Вячеслав Костиков - Не будем проклинать изгнанье (Пути и судьбы русской эмиграции)
Переписка Вячеслава Иванова и Михаила Гершензона была опубликована в 1921 году, когда поэт еще не уехал из России. Оформленная в книгу "Переписка из двух углов" 9, она стала заметным явлением интеллектуальной жизни советской России и получила большой резонанс в среде русской эмиграции. Книга является важным источником для изучения психологии "внутренней эмиграции" и причин "культурной гемофилии", жертвой которой стала русская и советская культура. О ее ценности свидетельствует, в частности, тот факт, что она переведена практически на все европейские языки.
Эмиграция далеко не полностью понимала трудности интеллигенции в советской России. Несмотря на просачивающуюся информацию о гонениях и притеснениях, оценки давались с точки зрения старых, дореволюционных понятий, по старой шкале ценностей. В силу этого недопонимания эмиграция нередко бросала своим недавним единомышленникам упреки в приспособленчестве, в слабости духа, чуть ли не в большевизме. Потребовались время и тягостные откровения о судьбе интеллектуальной России конца 20-х - середины 30-х годов, чтобы признать эти ошибки. Даже Н. А. Бердяев, на своем собственном опыте познавший "прелести" новой власти, включая встречи с "Лубянкой", не избежал этой ошибки. В своей работе "Самопознание. Опыт философской автобиографии" он писал: "Я порвал отношения с моими старыми друзьями В. Ивановым и М. Гершензоном, так как видел в их поведении приспособленчество и соглашательство. Думаю сейчас, что я был не вполне справедлив, особенно относительно М. Гершензона" 10.

■ ■ ■ ■

- [ПИСЬМЕННОЕ ЗАДАНИЕ 1]
Повторите дословно фрагмент текста о русской эмиграции между словами "Вячеслав Костиков - Не" и "все европейские языки.", включая их самих.
- [ПИСЬМЕННОЕ ЗАДАНИЕ 2]
В каком году, согласно тексту о русской эмиграции, была опубликована переписка Вячеслава Иванова и Михаила Гершензона?

(Записи, выбранные из собрания)
■ ■ ■ ■

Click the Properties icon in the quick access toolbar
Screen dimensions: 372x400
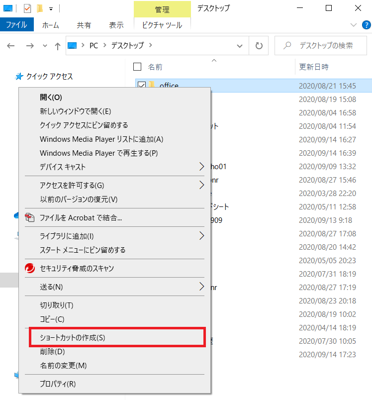tap(27, 8)
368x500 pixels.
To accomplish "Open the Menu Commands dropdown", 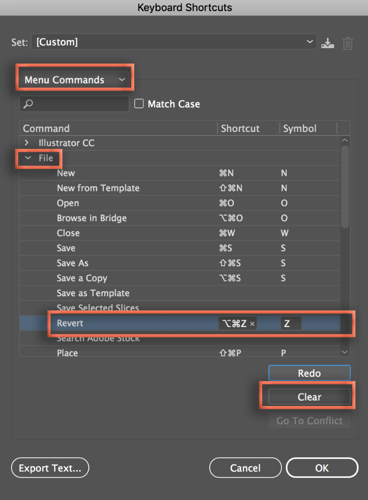I will [x=75, y=80].
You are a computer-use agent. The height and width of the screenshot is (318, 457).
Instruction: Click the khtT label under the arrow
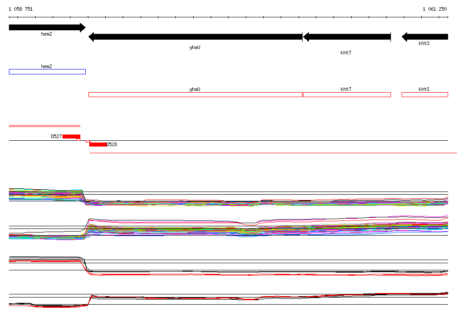point(346,53)
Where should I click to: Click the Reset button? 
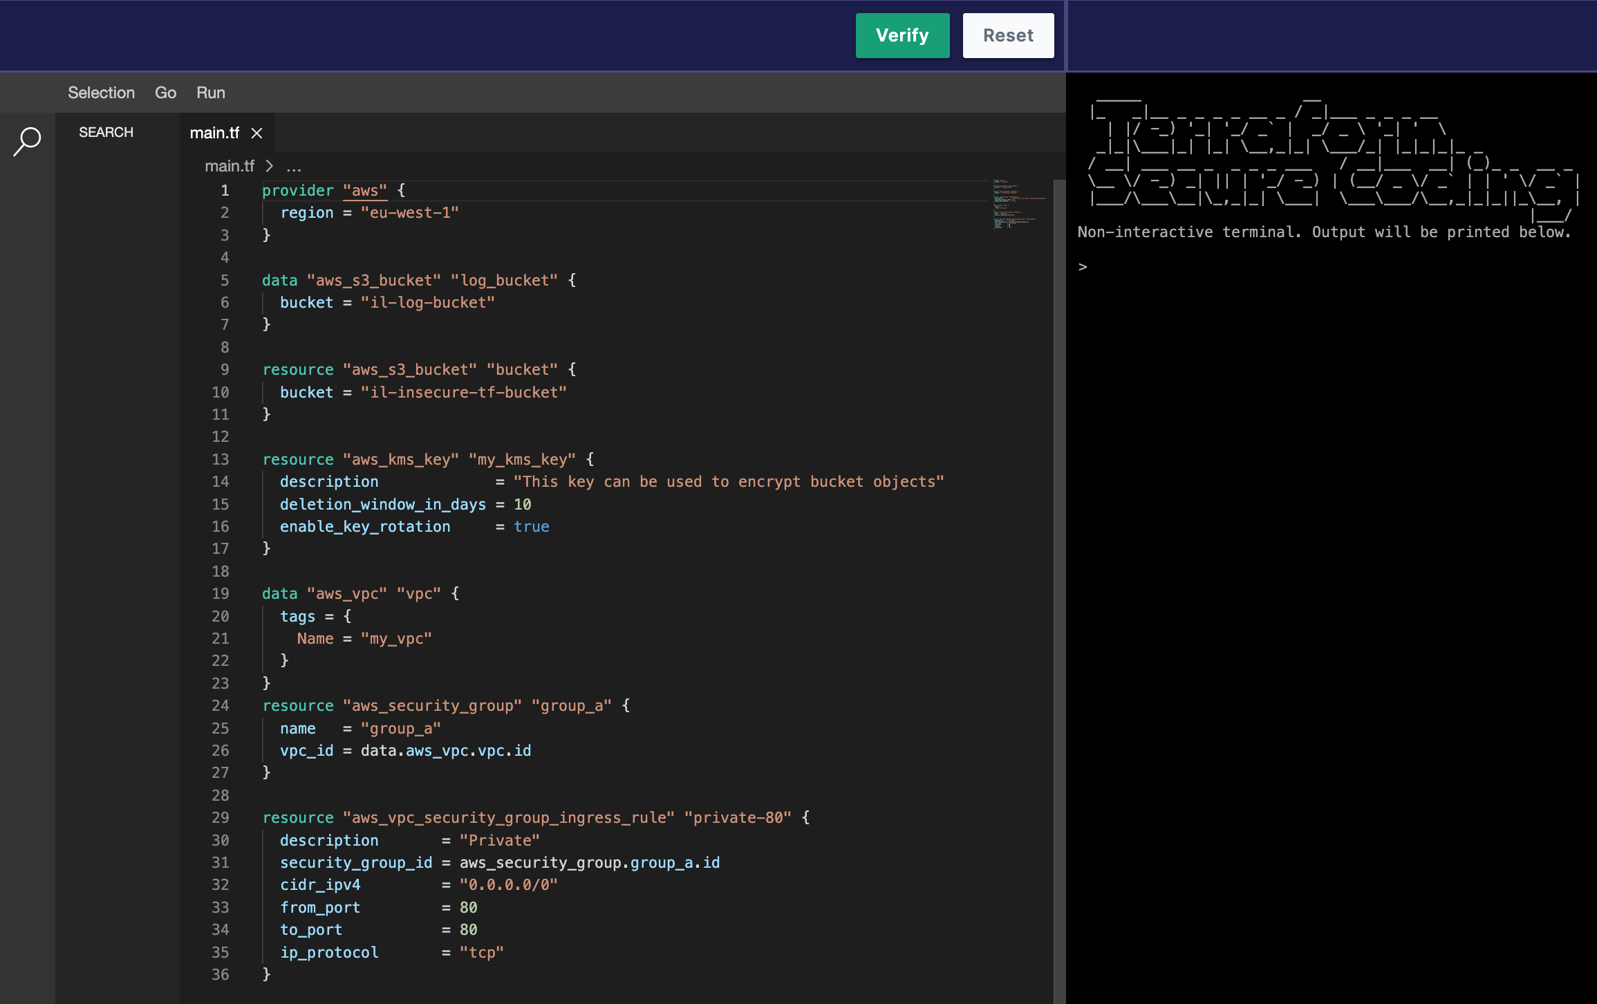coord(1007,35)
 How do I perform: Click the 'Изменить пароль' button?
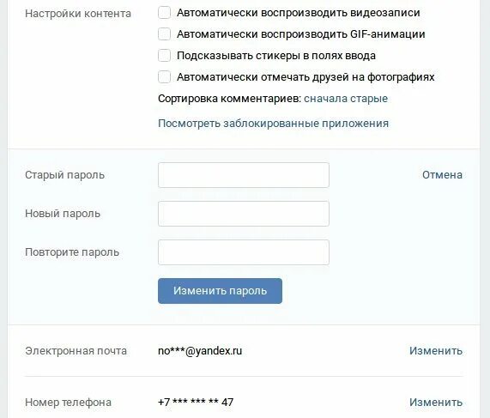click(x=220, y=291)
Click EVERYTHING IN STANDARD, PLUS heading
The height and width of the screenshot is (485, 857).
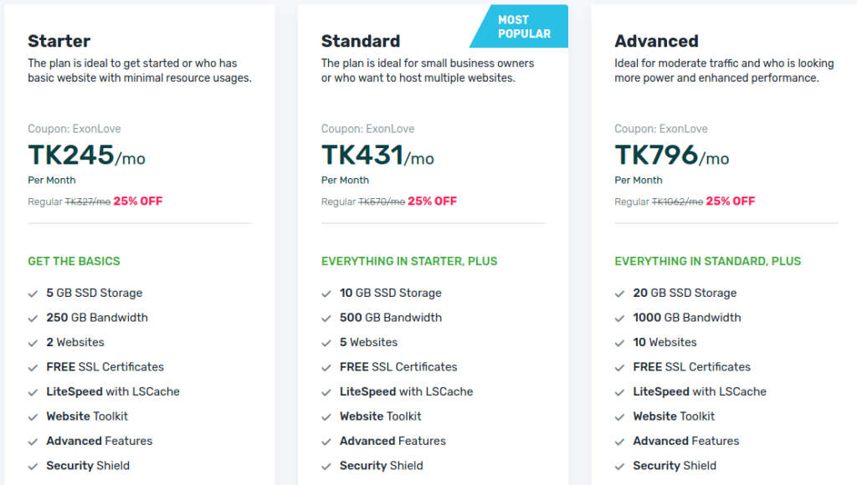click(x=706, y=261)
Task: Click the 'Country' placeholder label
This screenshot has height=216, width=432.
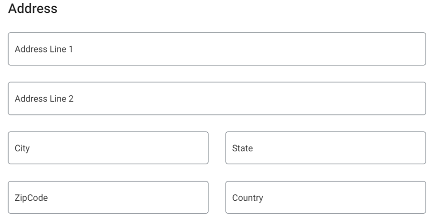Action: 247,198
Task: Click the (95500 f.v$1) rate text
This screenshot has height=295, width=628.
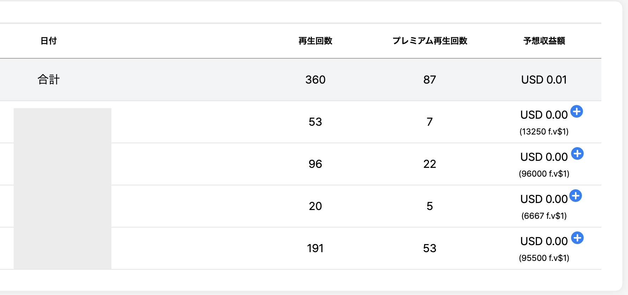Action: click(544, 258)
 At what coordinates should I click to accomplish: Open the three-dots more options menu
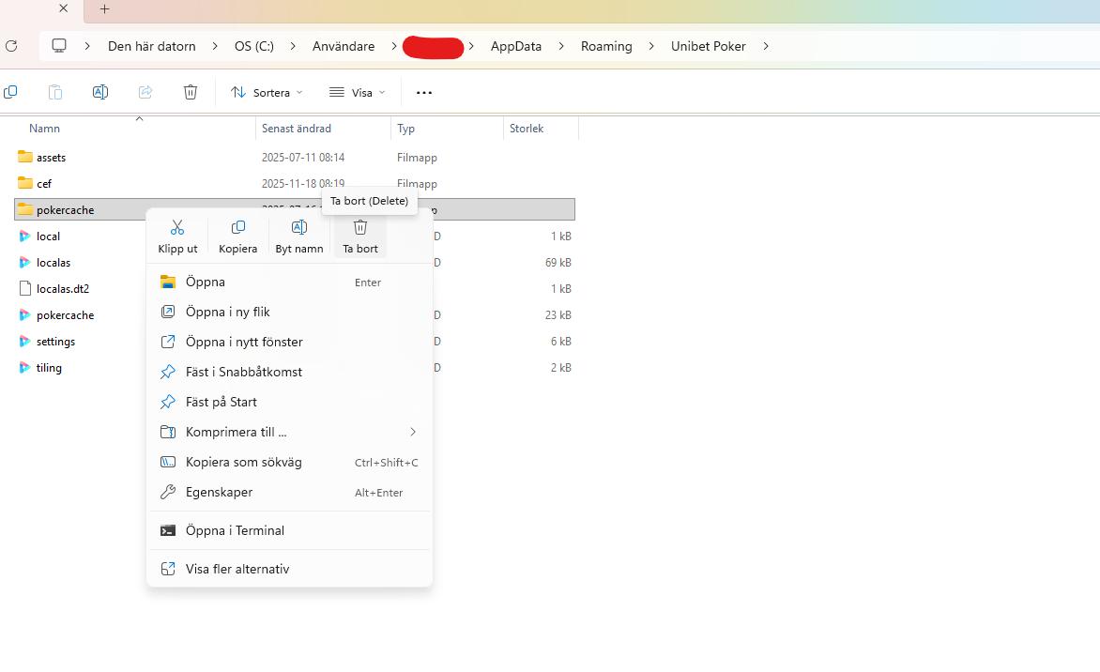424,93
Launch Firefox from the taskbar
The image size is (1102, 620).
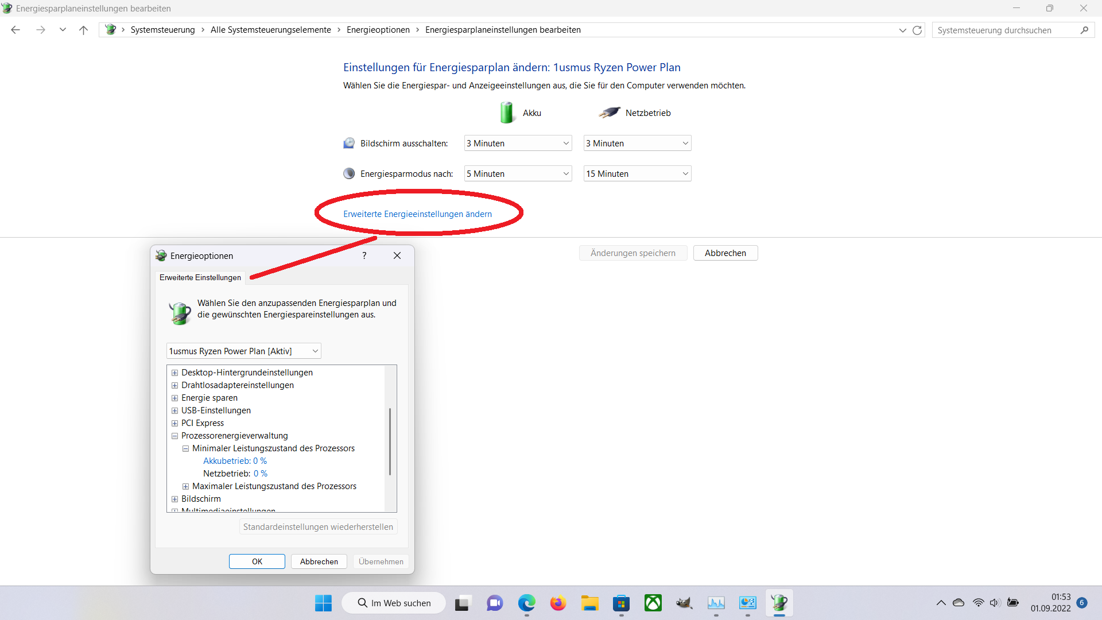pos(558,603)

■ ■ ■ ■

- [РЕЗУЛЬТАТ ВЫПОЛНЕНИЯ 1]
Вячеслав Костиков - Не будем проклинать изгнанье (Пути и судьбы русской эмиграции)
Переписка Вячеслава Иванова и Михаила Гершензона была опубликована в 1921 году, когда поэт еще не уехал из России. Оформленная в книгу "Переписка из двух углов" 9, она стала заметным явлением интеллектуальной жизни советской России и получила большой резонанс в среде русской эмиграции. Книга является важным источником для изучения психологии "внутренней эмиграции" и причин "культурной гемофилии", жертвой которой стала русская и советская культура. О ее ценности свидетельствует, в частности, тот факт, что она переведена практически на все европейские языки.

- [РЕЗУЛЬТАТ ВЫПОЛНЕНИЯ 2]
В 1921 году.